**TEXTE À ANALYSER**
Assis, légèrement voûté, Mohamed accompagne ses explications de gestes de mains. « Il y a deux sortes de Zangbéto, le Bliguédé qui sort la nuit et le Zangbéto de spectacle. El puis, c'est quand il y a des clameurs autour de lui que le Zangbéto se met en exergue » explique-t-il.
Le promoteur du Zangbéto reconnaît cependant qu’il y a quelques dérives qui s’observent dans les initiatives qui sont prises de nos jours pour sortir quelque peu le Zangbéto du couvent. Les spectacles sont organisés dans le désordre. Pour lui, cela se justifie par la misère. Secrétaire à l’organisation de la communauté nationale du culte vodoun, il souhaite une réglementation plus stricte dans le domaine, Citant son propre exemple, il rappelle : « Il y a deux ans, les chefs suprêmes du vodoun se sont opposé à la tenue de la cérémonie dite Tokplokplo qui interdit la sortie des Zangbéto. J’ai sursis au spectacle programmé pour la période malgré les fonds que j’avais déjà investis. Il faut respecter les interdits, Aujourd’hui, ceux qui font les compétitions de Zangbéto ne visent pas sa promotion : ils le font parce qu’ils ont faim ». L’organisateur du Mabas se dit déçut; mais ne raccroche pas pour autant. « Si je dois encore faire un spectacle Zangbéto ce ne sera qu'un festival international pour donner à la chose l'envergure qu'elle mérite ».

**CONTENU DES DONNÉES**
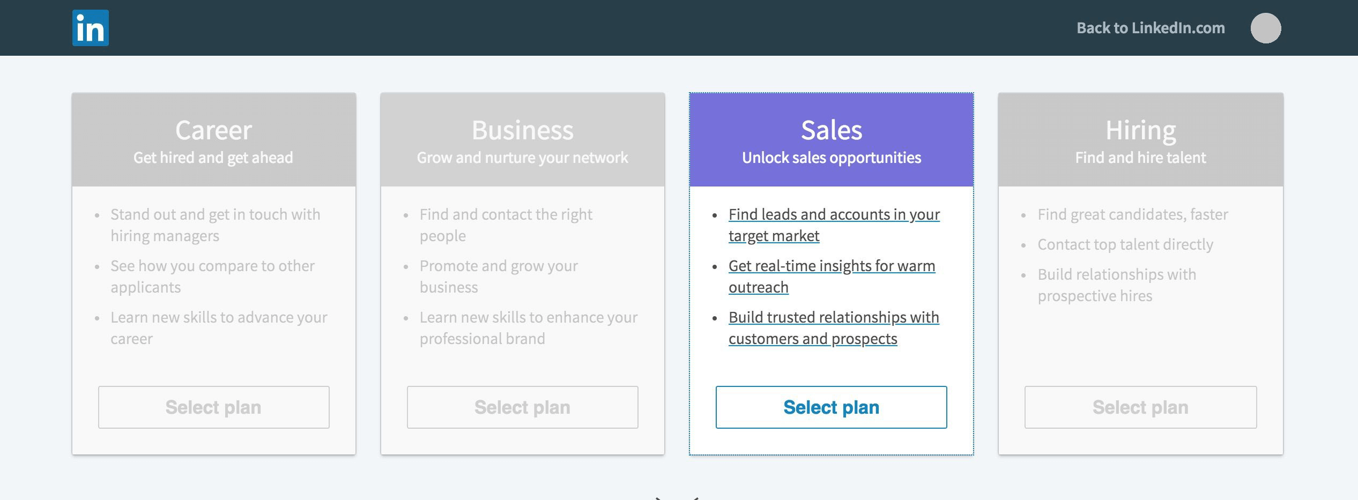
Task: Open the Business plan card header
Action: [x=522, y=130]
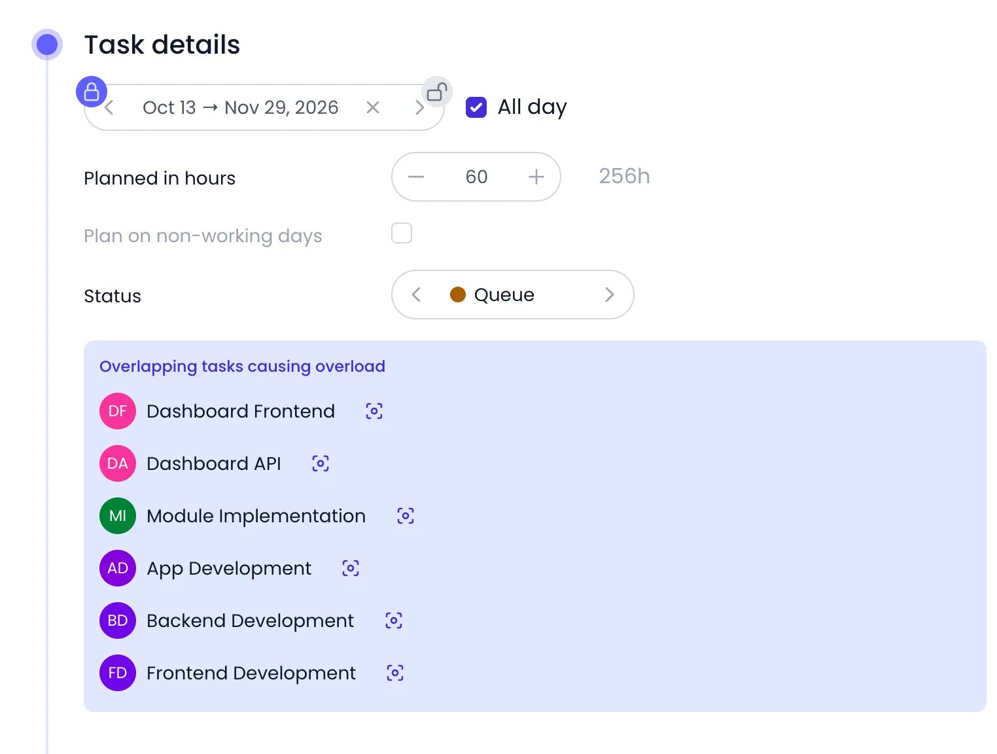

**CONSIGNE A**
Traduisez en anglais cette phrase du texte sur le Zangbéto : « Les spectacles sont organisés dans le désordre. »
**CONSIGNE B**
Poursuivez le texte sur le Zangbéto à la suite de sa dernière phrase.

**RÉPONSE ÉCRITE A**
The shows are organized in a disorderly way.

**RÉPONSE ÉCRITE B**
Sur ce que lui génère ses spectacles, il reste évasif, se contentant d’énumérer ses autres activités qui, dit-il, lui procurent l’essentiel de son revenu. Il est directeur général adjoint de Adéola et fils, une société de vente de véhicules d'occasion, et s'adonne aussi à d'autres activités dont la géomancie. « Je suis initié au Fa... ». Cela marche-t-il ? « Je suis assez sollicité... ». Les mains sur la table, tirant du doigt des traits imaginaires, il affirme : «Je n'exige rien au départ La consultation ne coûte que... 100 francs. Le reste est laissé à la discrétion du client ».